Bess
10 January 1817
Philadelphia
The days that had followed the capture of Levitas were filled with new developments. Richard, having no other family, had left all of his holdings to my mother in his will. His affections had never been a pretense. Jack and I had announced our desire to leave the Phantoms, and sure enough, all of my team except Levi also wanted out.
Levi joined Freddy’s team, while newly married Mariah and Jericho moved to our family farm in North Carolina. Andrew and I had settled upon the twentieth of May to be married. After all of the horrible occurrences that had happened on my birthday, I wanted something good to overshadow the bad.
Jack had been gone for two months. He had stayed with me through October, and then he had left. He did not tell me what he was doing, but there was no need. I knew that he was searching for her.

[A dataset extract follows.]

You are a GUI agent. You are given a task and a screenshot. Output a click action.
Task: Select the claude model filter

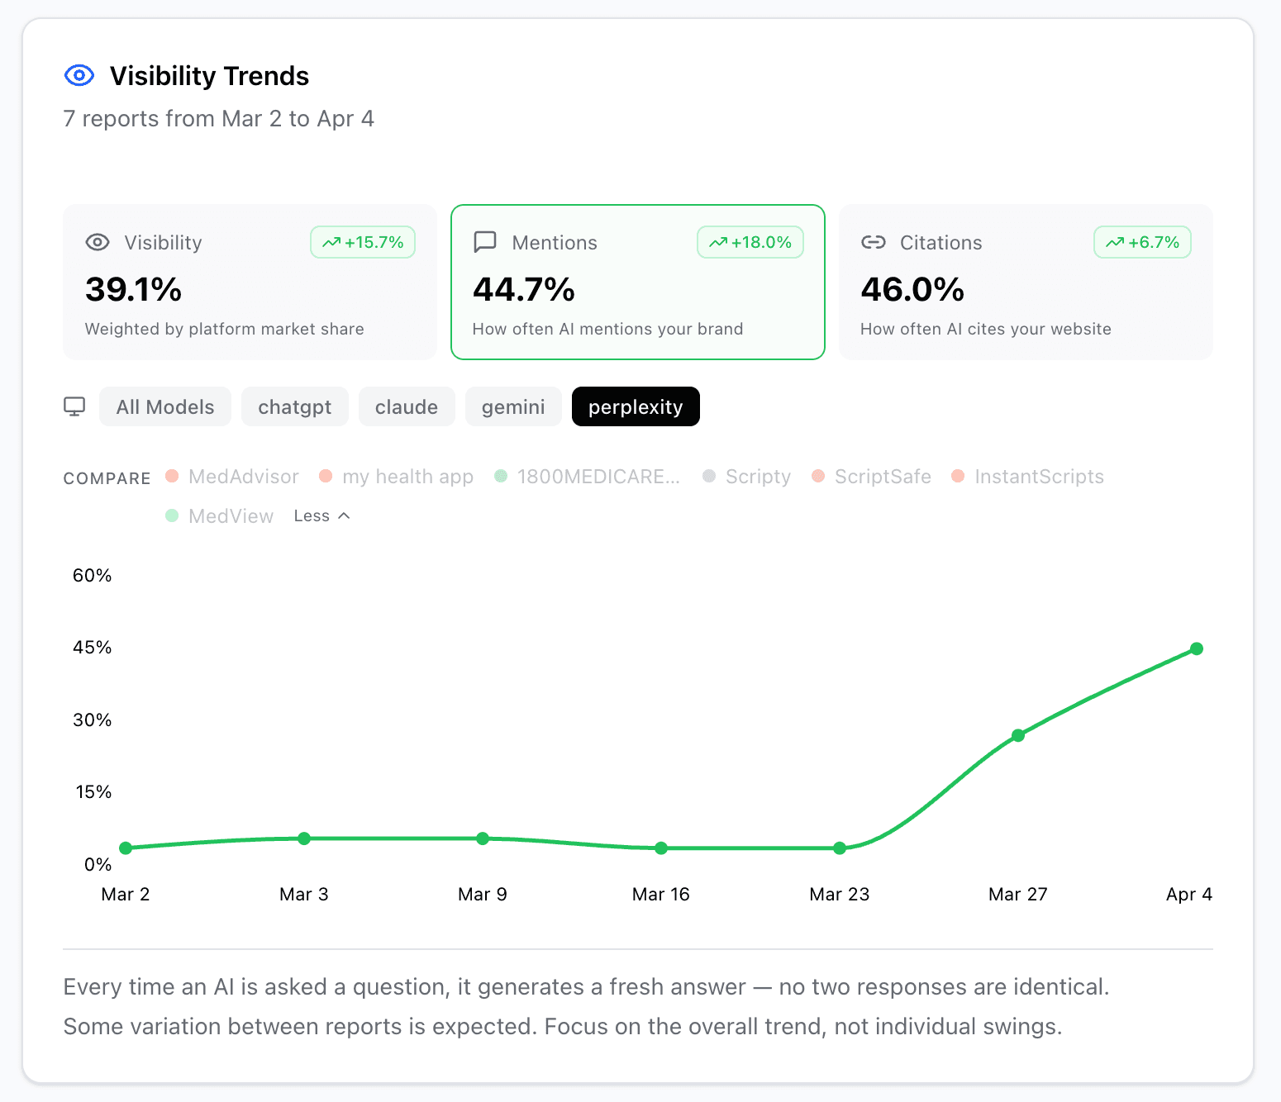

A week after Jack left, George, Freddy, and Levi arrived at my house demanding that I turn over to them all the artifacts that Jack had stolen. I did the only thing I could to keep them safe. I lied. I told them that Jack had taken the artifacts with him. George did not believe me, and he wanted to search the house. It was Andrew’s timely arrival that kept them from carrying out that injustice. I gave orders to Arnaud not to permit them in the house again. I had to hide the artifacts in a safer place than my bedchamber.
Thankfully, I did not hear from them again, until today. Levi had come to the house with a message from George. He needed me to go on a mission. I refused until Levi told me whom I was to meet.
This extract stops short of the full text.